衣装はゴールドのリングやクロスストラップがあしらわれた黒のタイトスーツがメインで、襟元と袖のグレーブルーのフリルが非常に豪華な仕上がりです。胸元や脚のラインを美しく見せるため、ポージング時の座り姿勢を細かく調整しました。例えば1枚目のカバーカットでは、体を前傾させて両手で床を支えることで、黒ストッキングとガーターリングをしっかり見せつつ遠近法で脚をすらりと長く魅せ、上半身のディテールも余すところなく捉えました。会場の床は硬く大変でしたが、何度もテイクを重ねて最高のアングルを選び抜きました。

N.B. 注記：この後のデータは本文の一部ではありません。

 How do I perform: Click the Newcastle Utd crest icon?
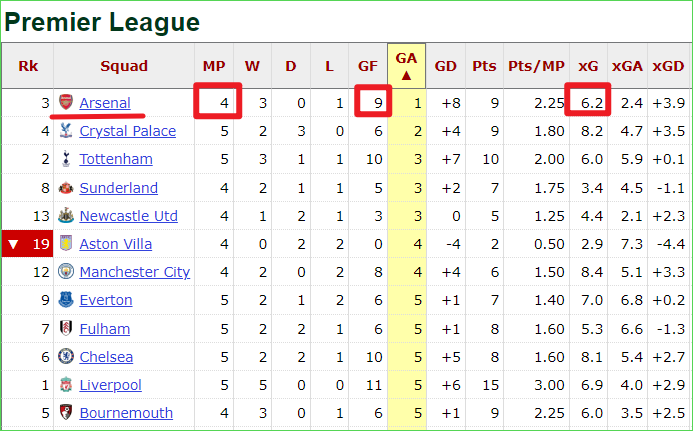click(x=66, y=216)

ポーズ設計においては、玉藻の前のキャラクター性に合わせて愛らしさと神秘的な雰囲気を意識しました。2枚目や6枚目の手元の仕草、5枚目の手を差し伸べるポーズ、4枚目のお札を掲げたローアングルなど、レンズの焦点距離ごとに異なる表現力を引き出しました。お札を構えたカットでは指先の構図にもこだわり、物語性を高めています。丁寧にセットしたウィッグは会場のトップライトの下でも自然なふんわり感とグラデーションを放ち、レタッチでは再現できないリアルな質感を添えてくれました。

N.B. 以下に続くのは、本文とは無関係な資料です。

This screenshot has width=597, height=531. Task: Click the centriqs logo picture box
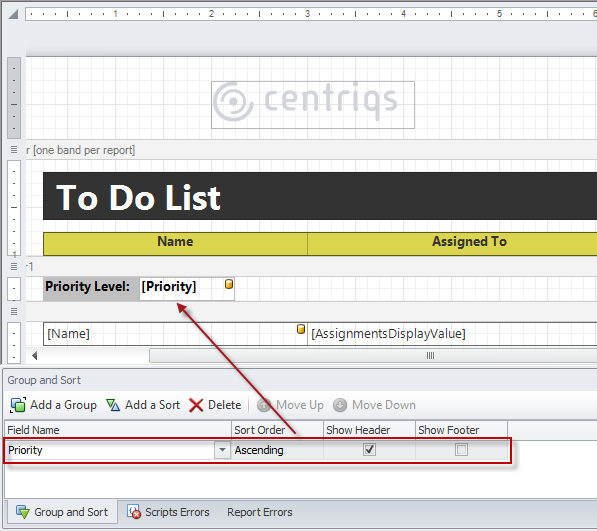tap(313, 105)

人が行き交うイベント会場での撮影はテンポが速く、カメラマンさんが視線や表情を瞬時に捉える一方で、私も衣装の美しいシルエットを保つため体幹を引き締め続けました。金属バックルや帯紐などのパーツが多く移動時にズレやすいため、撮影前の細かな確認が欠かせませんでした。黒ストッキングとガーターリングはイベント会場で抜群の美脚効果を発揮し、思い描いていた冷艶でセクシーな空気感を写真に収めることができました。限られた環境の中で立体感あふれる写真を撮影できたのは、カメラマンさんの丁寧な指導と現場の光のおかげです。衣装準備から本番の撮影に至るまで満足のいく、充実したフェイトのコスプレ撮影記録となりました。